During the few days I was traveling, Deepmala had managed to gather teachers from all sectors of Gujarati society. Hindu and Muslim teachers, government and private school teachers, teachers from different castes. She had put the children to work, assembling packets of materials from the boxes I had spied in the corner of her room the first day we met.
Deepmala titled the conference with a question: “Shall We Stay the Same?” Such an open-ended rhetorical question would allow teachers to learn from their peers so that they would not experience the life-deflating consequences of having been left behind. This would be an opportunity to stretch, interact with colleagues, de-escalate conflict, and to challenge the status quo.

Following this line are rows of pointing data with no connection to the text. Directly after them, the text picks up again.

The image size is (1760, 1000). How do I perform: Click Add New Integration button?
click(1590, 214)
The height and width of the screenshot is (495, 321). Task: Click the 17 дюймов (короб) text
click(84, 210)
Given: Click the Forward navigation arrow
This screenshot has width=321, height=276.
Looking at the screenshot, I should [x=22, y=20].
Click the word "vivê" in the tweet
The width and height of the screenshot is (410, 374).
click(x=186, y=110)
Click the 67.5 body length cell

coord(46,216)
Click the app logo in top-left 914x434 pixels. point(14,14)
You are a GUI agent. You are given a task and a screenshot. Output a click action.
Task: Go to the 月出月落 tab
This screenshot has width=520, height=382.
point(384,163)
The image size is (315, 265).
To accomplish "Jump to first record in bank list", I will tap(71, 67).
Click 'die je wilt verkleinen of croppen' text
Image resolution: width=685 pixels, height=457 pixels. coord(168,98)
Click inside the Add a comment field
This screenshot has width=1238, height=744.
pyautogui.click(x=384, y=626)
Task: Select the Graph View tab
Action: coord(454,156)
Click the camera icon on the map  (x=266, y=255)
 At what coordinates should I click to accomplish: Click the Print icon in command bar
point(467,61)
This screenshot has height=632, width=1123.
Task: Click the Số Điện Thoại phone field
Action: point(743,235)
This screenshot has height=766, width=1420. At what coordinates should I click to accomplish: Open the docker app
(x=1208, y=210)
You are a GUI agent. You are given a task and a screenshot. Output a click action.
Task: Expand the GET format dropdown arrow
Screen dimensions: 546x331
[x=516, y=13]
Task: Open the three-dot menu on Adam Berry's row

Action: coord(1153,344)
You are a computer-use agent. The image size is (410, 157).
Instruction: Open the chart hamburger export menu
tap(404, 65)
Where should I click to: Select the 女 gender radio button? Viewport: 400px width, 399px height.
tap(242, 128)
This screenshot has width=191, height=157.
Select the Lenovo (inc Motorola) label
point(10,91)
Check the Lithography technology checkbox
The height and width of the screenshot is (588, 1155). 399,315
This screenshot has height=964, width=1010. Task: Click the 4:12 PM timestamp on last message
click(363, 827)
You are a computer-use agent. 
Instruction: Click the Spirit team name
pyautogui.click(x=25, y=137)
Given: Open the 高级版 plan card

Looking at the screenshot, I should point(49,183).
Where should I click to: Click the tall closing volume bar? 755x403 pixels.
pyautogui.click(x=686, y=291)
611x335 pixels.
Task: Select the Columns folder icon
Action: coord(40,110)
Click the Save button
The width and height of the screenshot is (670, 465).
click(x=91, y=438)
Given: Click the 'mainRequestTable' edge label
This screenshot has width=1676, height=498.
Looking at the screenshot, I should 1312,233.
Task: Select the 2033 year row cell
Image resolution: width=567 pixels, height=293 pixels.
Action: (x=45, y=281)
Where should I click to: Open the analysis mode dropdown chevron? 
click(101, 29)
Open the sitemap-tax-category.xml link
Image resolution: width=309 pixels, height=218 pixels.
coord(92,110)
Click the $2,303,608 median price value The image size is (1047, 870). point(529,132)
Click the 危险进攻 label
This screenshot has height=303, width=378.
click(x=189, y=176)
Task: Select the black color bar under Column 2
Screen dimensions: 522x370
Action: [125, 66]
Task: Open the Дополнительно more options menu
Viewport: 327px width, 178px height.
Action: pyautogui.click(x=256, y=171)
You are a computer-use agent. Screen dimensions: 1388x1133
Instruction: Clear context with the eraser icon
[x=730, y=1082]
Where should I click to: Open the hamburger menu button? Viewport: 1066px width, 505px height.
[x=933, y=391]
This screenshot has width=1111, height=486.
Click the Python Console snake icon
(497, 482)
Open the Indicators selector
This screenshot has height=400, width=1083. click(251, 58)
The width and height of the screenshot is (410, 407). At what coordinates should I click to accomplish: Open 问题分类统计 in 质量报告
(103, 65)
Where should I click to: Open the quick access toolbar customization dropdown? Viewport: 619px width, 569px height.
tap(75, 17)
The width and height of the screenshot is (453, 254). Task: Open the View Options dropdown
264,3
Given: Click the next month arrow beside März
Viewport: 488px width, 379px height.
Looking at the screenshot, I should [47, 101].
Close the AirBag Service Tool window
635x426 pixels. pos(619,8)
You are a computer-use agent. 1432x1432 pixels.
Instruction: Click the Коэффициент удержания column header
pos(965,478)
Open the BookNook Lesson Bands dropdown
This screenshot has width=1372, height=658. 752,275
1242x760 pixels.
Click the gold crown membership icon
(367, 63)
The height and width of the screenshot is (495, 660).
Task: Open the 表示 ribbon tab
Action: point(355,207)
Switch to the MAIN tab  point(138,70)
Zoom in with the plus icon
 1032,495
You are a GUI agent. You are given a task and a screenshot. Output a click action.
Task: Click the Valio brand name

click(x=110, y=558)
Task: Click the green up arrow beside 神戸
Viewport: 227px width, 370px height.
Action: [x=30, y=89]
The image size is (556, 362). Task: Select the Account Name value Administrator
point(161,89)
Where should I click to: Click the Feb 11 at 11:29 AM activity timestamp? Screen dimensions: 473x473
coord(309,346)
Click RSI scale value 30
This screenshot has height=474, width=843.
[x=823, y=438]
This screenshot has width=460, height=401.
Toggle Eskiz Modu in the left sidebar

They did exactly that. Teachers divided into working groups to discuss the issues they cared about the most. They concluded the conference by calling for a global, flexible, online and offline, culturally sensitive teacher professional development program. They wanted it to yield a Certificate of Teaching Mastery.
They wanted to learn from and with each other and on a global scale. They imagined a core of teacher training material, yet a chance to update it, translate it, adapt and remix it to meet local or contemporary needs. They sketched out a system of multi-lingual cohorts working online and offline, supplementing teacher education, enhancing professional development, providing options, connecting interest groups, and influencing policy.
The conference was punctuated by two powerful presentations. The first, a play written and performed by high-school students, described the feeling of emptiness and passivity in older forms of education and stressed the need for change, engagement, and innovation.
The second was a surprise. Deepmala Khera had told her after-school group of children that teachers were students, too, and that they needed to be the best possible so that they could light the way for them. She had arranged for the children to be freshly scrubbed and adorned in the finest clothes she could wrangle.
The children entered the front door, single file, presenting each teacher with a candle placed in the middle of each CD they had adorned with flowers, patterns and the words: “Spread the Light.” They sang the song, “Don’t Let the Light Go Out.”
In the middle of their song, the electricity did, indeed, fail. At first, the children looked to Deepmala to find out if they should stop or keep trying. Without saying a word, they understood and continued to sing and present the CD-candles, their faces effused with a warm glow. Each version was strengthened more and more with the sounds of teachers singing, many with tears in their eyes.
Teachers Without Borders not only had a new program, but also a new group of catalysts to nurture it along. It is alive and well today.
The Certificate of Teaching Mastery was born there. An outline for five courses was created and I was off making a case for a platform that would incorporate the kind of functionality that would create a global community of learners.
Before long, teachers in twenty-three countries weighed in. And just when we finished, our good idea and conviction was shattered, sparked by a fire on a sleeper coach on a passenger train, sparking riots setting Ahmadebad ablaze and resulting in the deaths of up to 800 Muslims and over 250 Hindus.
We all knew that our conference was a diverse cross-section of teachers from a city on the edge. I thought it would all evaporate.
I was wrong. Good ideas can endure. In the middle of the riots, a teacher sent an email: “Teachers don’t kill each other,” she said.
Ten years after the conflagration in Ahmadebad, the Certificate of Teaching Mastery has taken on a life of its own. She told me that the two boys drawing pictures, Shaival and Dilip, had opened a tea shop and were doing well. Manju, on the other hand, stood up and opposed her parents as they tried to force her into marriage at the age of 16. “I feel guilty sometimes that I did not follow through and hold all their hands for just a bit longer.”
Much has changed in Ahmadebad. The kids have grown up. Other things, like great teachers—stay the same.